Martin: The Kids (2021) | Tribeca Film Festival 2021
Still from The Kids courtesy of Tribeca Film Festival 2021

Tribeca 2021: ‘The Kids’ Is a Damning Portrait of Cinematic Exploitation

Eddie Martin’s documentary The Kids explores the aftereffects of the controversial 1995 indie film Kids on the lives of its young cast.

The Kids
Eddie Martin
Dogwoof
Tribeca | June 2021

In a 1995 article for Filmmaker, photographer-turned-director Larry Clark complained to writer Peter Bowen that most films about teens “never used kids the right age, always actors playing younger. They always make it a happy ending. There’s always something that doesn’t ring true.” 

At the time, Clark was making his point as promotion for Kids, his directorial debut that took an unblinking look at the day-to-day life of adolescents in New York City.

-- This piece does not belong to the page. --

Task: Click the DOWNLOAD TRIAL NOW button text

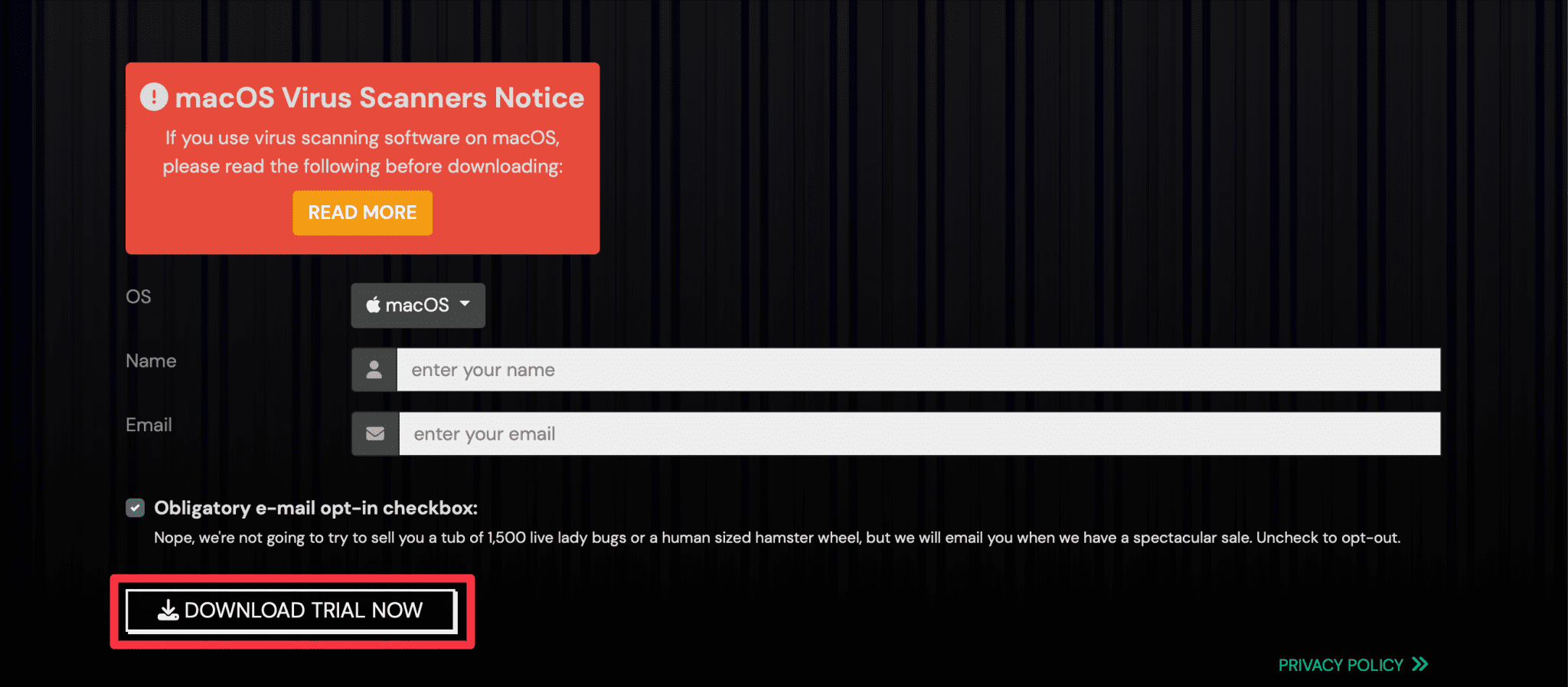Action: tap(303, 610)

The merciless indie film caused all manner of controversy upon its release, due to its depiction of real-life teens partying, exploding into acts of violence, and having casual sex. It also made a lot of money, raking in over $20 million at the box office, and launched the careers of Chloe Sevigny, Rosario Dawson, and its screenwriter, Harmony Korine. 

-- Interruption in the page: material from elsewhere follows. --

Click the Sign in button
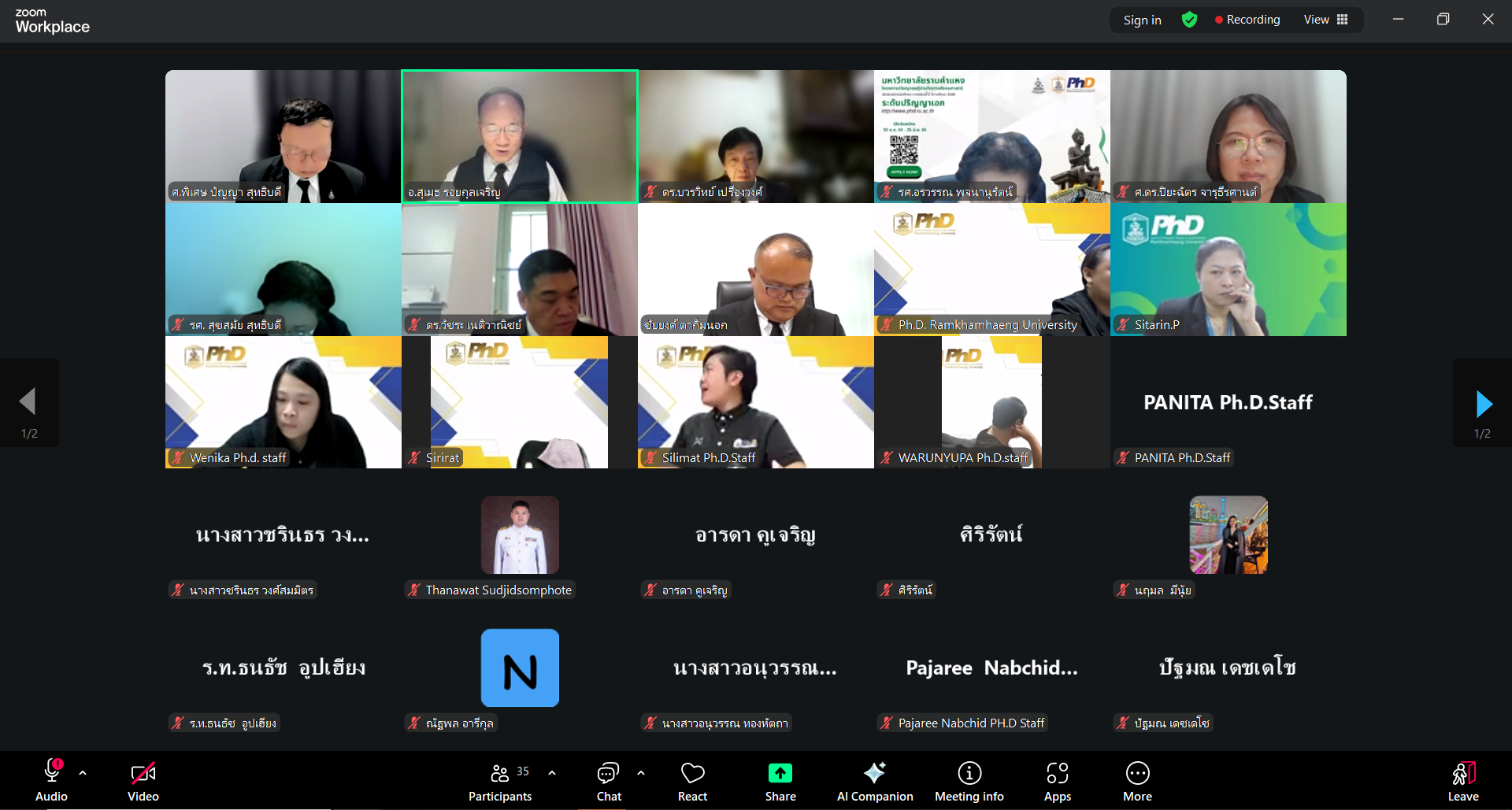Image resolution: width=1512 pixels, height=810 pixels. (1142, 20)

In the 26 years since Kids was released, its cultural impact has dulled considerably. But the lingering effects it has had on the young people who starred in the film are still felt. Those aftershocks form the core of Australian filmmaker Eddie Martin’s latest work The Kids. Through present-day interviews with a handful of the actors from Kids and ample home video footage, the documentary paints a damning portrait of exploitation on the part of Clark, Korine, and the Hollywood machine that turned the film into a hit—and collective indifference toward the plight of the teens in it. And it puts the above quote from Clark in a much bleaker context. 

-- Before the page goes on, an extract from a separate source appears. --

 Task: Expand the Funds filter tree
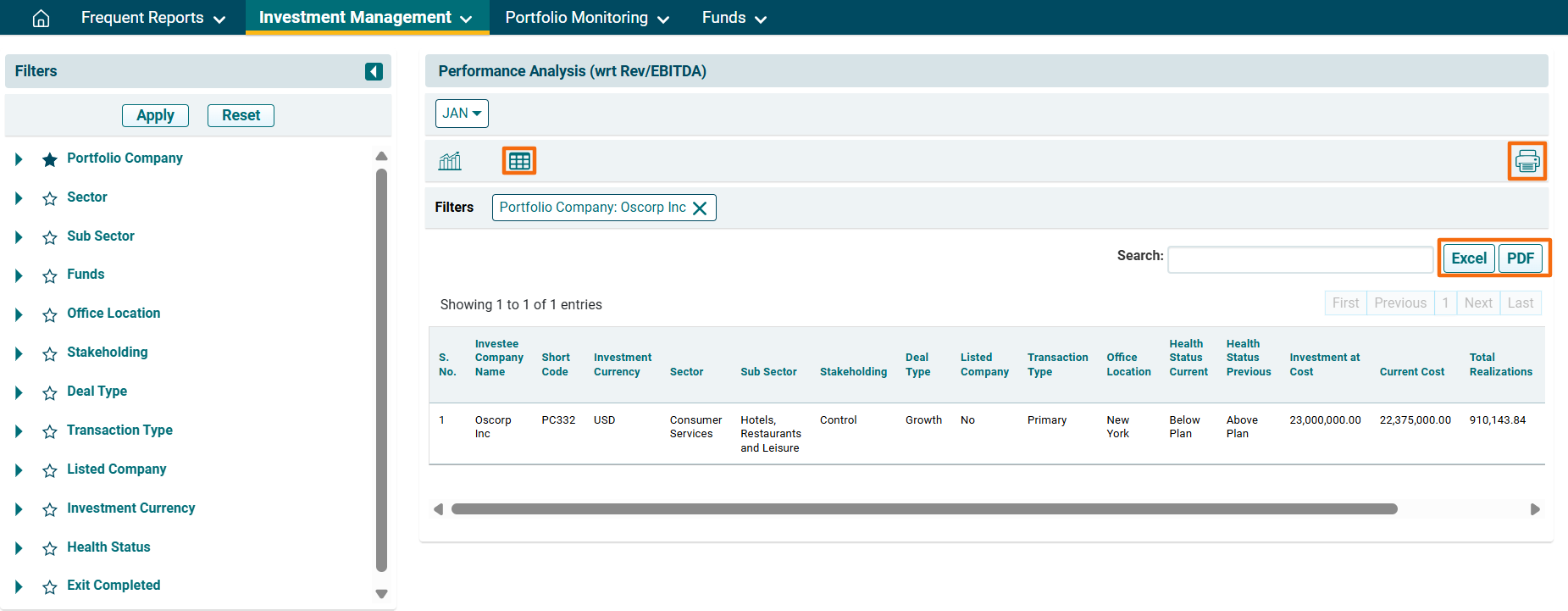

There’s a good deal of truth in what Kids portrayed. Many of the teenagers in the film were non-actors living in New York who spent their days seeking escape from their desolate home lives through the outlets of skateboarding, drinking, and drugs. In the process, they formed a makeshift family that truly looked out for one another. In a telling anecdote, actor Hamilton Harris remembers getting a “tough love” call out about his drug use from Harold Hunter, his friend and future Kids star. Both young men had watched as their family members succumbed to crack and heroin addictions and Hunter was worried that Harris’ weed use would send his friend down a similar path. 

Into this crew’s lives wandered a 50-something photographer and NYU film student. Asymbiotic relationship began. The teens got free beer and weed, and Clark and Korine got fodder for their collaborative project: a no-holds-barred film about the lives of American youths starring these same young people they had befriended. 

A tornado of activity followed. Harris and co-star Jon Abrahams both describe how Clark used his influence to blur lines of consent and urge them to cross some dangerous boundaries like getting Hunter to expose himself within the film and yelling at Abrahams to rub a young woman’s crotch. Worse is Javier Nunez, then in his pre-teens, filming a party scene that required him to smoke at least ten blunts with some of his equally young pals. He wound up passed out on the same bed where a sex scene was being filmed. 

As these young men explain to Martin’s cameras, it all seemed exciting at the time. They basked in the glow of Kids’ success, even if they never reaped any financial rewards from it. They were excited to watch Hunter and Justin Pierce, who played Casper in the film, leave to seek out more acting work in L.A. But the reality of the experience soon sunk in. For Harris, it was watching the scene where he spells out how to turn a cigar into a blunt. As he told Variety recently, “It was extremely overwhelming and it brought the realization that I needed to do some work on myself.” 

Some of his friends and co-stars were not so lucky. Both Hunter and Pierce died young, from an accidental overdose and by suicide, respectively. These outcomes, Martin suggests, might have been avoided had the experience of Kids not pulled them away from their support systems in New York nor dangled the allure of celebrity in front of their eyes. 

It’s the people involved in Kids who did parlay their work on the film into long careers in show business who are conspicuously absent from The Kids. Sevigny, Dawson, and actor Leo Fitzpatrick either weren’t interviewed for the film or didn’t want to take part. We only know for sure that Clark and Korine refused to participate thanks to a title card that appears at the end of the documentary. 

Not that we needed a talking head interview to suss out the feelings of the director and screenwriter of Kids about the young actors in their film. Korine apparently shied away from spending any more time with them after Kids was in theaters.

Clark’s feelings are far more unequivocal. In a small moment at the end of The Kids, Harris attempts to get the director on the phone, and he can be heard quickly begging off the call. It’s a mirror of the press conference held at the Cannes Film Festival after Kids was screened for critics. Clark dodges every question about the age of the actors, the use of drugs on set, and his motivation for making the film.

At the time it seemed odd, but any further discussion was glossed over when Kids was snapped up by Miramax and became a hit. As seen today, it looks like gaslighting.